1. Urgency seems heightened: Within the NHL industry, there is a sense that something needs to happen this week. Paychecks have been lost and damage is being done to the game. The Winter Classic is gone. Fans have lost interest in the squabble. Both players and team officials seem restless, maybe even anxious to re-engage.

2. Timing is right: Last summer, the consensus prediction was both nothing was going to get done until the players lost two or three paychecks. Owners were looking for concessions, and the best guess was that the two sides weren't going to get on the same page until there were economic consequences. The widely offered theory was that the season might start the day after Thanksgiving. Well, here we are, and that date is a very reasonable objective if the two sides start to make progress.

3. There's still time to save a lengthy season: Since the league is on record as saying it would have played a full 82-game season if it could have started on Nov. 2, it's not a leap to conclude that a 72- to 74-game season is still possible if owners and players can start tracking toward an agreement.

4. The air is clear: NHL deputy commissioner Bill Daly and NHL Players' Association second-in-command Steve Fehr talked for many hours on Saturday, and they came out of that meeting saying it was time to resume formal negotiations. That doesn't mean they made significant progress, but they heard enough from each other to want to re-engage.
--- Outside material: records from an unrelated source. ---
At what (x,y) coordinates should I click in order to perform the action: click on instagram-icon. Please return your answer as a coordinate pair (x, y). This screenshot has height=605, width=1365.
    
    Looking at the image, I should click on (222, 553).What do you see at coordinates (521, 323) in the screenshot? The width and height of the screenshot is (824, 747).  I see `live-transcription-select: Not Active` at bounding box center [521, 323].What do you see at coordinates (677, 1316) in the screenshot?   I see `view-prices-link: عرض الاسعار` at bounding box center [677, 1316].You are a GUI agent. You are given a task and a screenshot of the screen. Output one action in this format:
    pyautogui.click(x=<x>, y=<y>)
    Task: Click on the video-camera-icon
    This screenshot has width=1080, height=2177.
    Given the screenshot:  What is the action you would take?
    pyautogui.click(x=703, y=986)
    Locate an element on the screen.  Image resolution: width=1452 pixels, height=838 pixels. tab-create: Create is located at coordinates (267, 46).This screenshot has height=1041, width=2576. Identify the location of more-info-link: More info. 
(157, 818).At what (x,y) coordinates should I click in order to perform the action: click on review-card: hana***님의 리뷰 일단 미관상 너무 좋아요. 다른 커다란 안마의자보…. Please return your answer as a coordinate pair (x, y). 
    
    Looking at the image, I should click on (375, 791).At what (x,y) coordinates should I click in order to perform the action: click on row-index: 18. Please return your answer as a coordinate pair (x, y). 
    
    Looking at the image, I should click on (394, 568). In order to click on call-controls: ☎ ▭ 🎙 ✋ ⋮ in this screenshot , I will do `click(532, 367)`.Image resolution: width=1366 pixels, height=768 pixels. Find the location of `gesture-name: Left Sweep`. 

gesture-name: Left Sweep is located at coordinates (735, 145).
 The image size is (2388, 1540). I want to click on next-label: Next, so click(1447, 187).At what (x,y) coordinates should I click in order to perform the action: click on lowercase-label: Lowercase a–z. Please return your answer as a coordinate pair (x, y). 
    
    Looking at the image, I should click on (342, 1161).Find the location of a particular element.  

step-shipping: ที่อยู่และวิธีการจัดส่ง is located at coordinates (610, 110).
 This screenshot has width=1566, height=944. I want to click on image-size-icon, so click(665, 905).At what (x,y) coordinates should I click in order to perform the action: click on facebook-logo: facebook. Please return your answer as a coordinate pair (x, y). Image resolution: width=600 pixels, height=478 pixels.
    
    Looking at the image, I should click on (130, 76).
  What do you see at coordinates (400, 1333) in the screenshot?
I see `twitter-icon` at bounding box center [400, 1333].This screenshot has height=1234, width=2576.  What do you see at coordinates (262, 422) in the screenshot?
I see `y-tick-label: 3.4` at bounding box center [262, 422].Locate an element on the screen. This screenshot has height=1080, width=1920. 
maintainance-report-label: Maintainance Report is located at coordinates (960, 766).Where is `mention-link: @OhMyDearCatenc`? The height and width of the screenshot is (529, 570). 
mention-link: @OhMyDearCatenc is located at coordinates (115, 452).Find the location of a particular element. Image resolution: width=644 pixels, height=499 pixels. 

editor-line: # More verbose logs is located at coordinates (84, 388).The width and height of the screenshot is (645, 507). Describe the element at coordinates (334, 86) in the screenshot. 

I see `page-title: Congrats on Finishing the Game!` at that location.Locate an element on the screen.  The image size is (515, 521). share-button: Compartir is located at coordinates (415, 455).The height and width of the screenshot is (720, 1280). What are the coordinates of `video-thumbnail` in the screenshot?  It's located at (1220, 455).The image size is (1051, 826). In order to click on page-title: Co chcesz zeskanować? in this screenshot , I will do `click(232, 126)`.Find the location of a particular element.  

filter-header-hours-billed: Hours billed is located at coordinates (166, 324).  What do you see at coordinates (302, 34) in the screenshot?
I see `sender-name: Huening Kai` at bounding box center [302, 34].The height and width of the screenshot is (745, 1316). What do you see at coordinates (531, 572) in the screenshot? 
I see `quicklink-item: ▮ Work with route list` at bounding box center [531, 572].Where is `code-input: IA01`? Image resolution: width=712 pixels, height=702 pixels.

5. Path is well-marked: It has been clear for a long time about where these negotiations are headed. Players were entitled to 57% of the revenue in the last collective bargaining agreement, and now the owners want a 50-50 split. There will be no deal if players won't go there, and they know that. But players have made it clear that it can't be a sharp drop from 57% to 50% in the first year of the contract. Players want a gradual descent, It seems clear where the compromise is located and where the negotiating must be done. Players are also entrenched on preserving their individual contract rights, such as having unrestricted free agency after seven years and having no limits on the length of their contracts. The two sides have been at this now long enough that there should be no secrets about which issues are important to the other side.